IVF is associated with an increased risk of adverse maternal and perinatal outcomes. However, evidence is limited regarding whether specific screening, diagnostic, or preventative interventions during pregnancy obviate or reduce such risks. Specific technical characteristics of IVF and the presence of underlying infertilityaffect the risks of adverse clinical outcomes.

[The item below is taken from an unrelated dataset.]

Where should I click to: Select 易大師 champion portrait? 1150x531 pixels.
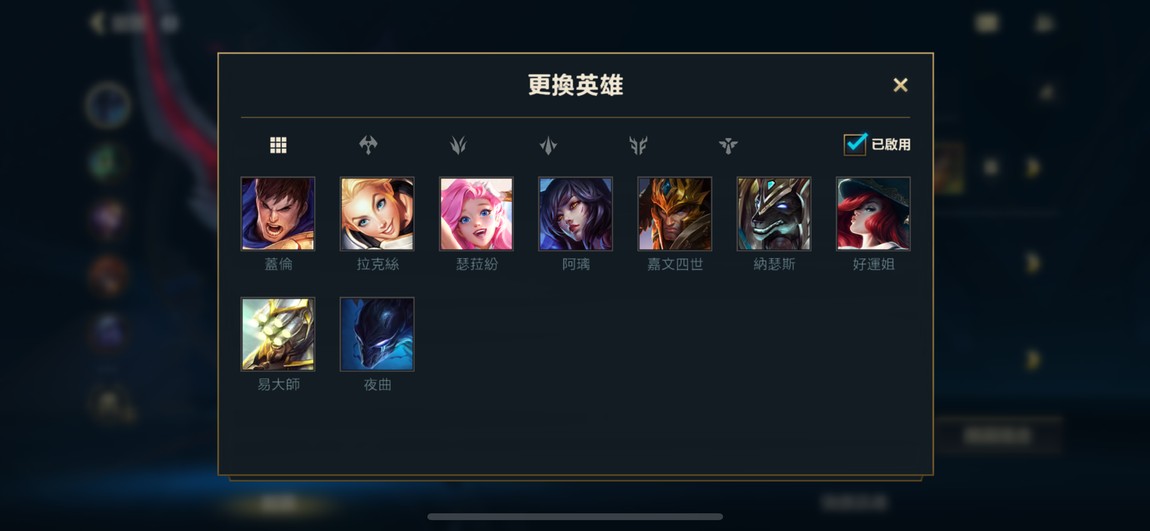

Therefore, individualization of care may be ideal for optimizing outcomes.

Summary of Recommendations

Recommendations

GRADE

We suggest genetic counseling be offered to all patients undergoing or who have undergone IVF, with or without ICSI.

2C

Regardless of whether PGT has been performed, we recommend that all patients who have achieved pregnancy with IVF be offered the options of prenatal genetic screening and diagnostic testing via chorionic villus sampling or amniocentesis.

1C

We recommend that the accuracy of first-trimester screening tests, including cfDNA for aneuploidy, be discussed with patients undergoing or who have undergone IVF.

1A

When multifetal pregnancies do occur, we recommend counseling be offered regarding the option of multifetal pregnancy reduction.

1C

We recommend a detailed obstetrical ultrasound examination (CPT 76811) be performed for pregnancies achieved with IVF and ICSI .

1B

We suggest fetal echocardiography be offered to patients with pregnancies achieved with IVF and ICSI.

2C

We recommend a careful examination of the placental location, placental shape, and cord insertion site be performed at the time of the detailed fetal anatomy ultrasound, including evaluation for vasa previa.

1B

Although visualization of the cervix at the 18 0/7 to 22 6/7 weeks of gestation anatomy assessment with either a transabdominal or endovaginal approach is recommended, we do not recommend serial cervical length assessment as a routine practice for IVF pregnancies.

1C

We suggest an assessment of fetal growth in the third trimester for IVF pregnancies; however, serial growth ultrasounds are not recommended for the sole indication of IVF.

2B

We do not recommend low-dose aspirin for patients with IVF as the sole indication for preeclampsia prophylaxis; however, if one or more additional risk factors are present, low-dose aspirin is recommended.

1B

Given the increased risk of stillbirth, we suggest weekly antenatal fetal surveillance beginning by 36 0/7 weeks of gestation for pregnancies achieved with IVF.

2C

In the absence of studies focused specifically on timing of delivery in IVF pregnancies, we recommend shared decision-making between patients and healthcare providers when considering induction of labor at 39 weeks of gestation.